* **DATA TO USE**:

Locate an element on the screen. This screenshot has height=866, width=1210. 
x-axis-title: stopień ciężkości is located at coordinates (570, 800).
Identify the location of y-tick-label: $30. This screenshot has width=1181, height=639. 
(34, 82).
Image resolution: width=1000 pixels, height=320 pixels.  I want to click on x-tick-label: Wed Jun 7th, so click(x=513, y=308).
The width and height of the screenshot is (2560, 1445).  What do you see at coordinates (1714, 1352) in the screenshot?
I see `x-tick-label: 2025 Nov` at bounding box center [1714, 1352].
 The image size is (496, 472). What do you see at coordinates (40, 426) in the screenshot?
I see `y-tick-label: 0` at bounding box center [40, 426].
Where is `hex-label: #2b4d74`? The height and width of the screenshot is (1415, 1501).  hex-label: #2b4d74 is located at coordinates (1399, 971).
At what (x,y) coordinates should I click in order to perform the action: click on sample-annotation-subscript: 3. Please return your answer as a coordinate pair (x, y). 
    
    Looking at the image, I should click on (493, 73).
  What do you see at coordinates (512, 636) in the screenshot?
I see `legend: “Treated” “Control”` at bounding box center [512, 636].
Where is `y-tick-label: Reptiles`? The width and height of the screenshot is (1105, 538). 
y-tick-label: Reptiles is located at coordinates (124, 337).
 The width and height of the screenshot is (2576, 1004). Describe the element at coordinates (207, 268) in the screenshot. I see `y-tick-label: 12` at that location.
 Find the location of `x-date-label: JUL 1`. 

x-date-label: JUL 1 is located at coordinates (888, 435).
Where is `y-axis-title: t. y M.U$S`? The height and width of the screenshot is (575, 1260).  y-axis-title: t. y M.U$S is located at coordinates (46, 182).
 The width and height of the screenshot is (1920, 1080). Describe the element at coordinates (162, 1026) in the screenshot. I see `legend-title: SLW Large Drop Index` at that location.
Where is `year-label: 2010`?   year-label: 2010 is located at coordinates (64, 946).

* **WORK ORDER**: Reproduce the lines from the one containing "The width and height of the screenshot is (2560, 1445)." to the one containing "center [40, 426].", including both of those lines, with no changes.

* **TASK RESULT**:
The width and height of the screenshot is (2560, 1445).  What do you see at coordinates (1714, 1352) in the screenshot?
I see `x-tick-label: 2025 Nov` at bounding box center [1714, 1352].
 The image size is (496, 472). What do you see at coordinates (40, 426) in the screenshot?
I see `y-tick-label: 0` at bounding box center [40, 426].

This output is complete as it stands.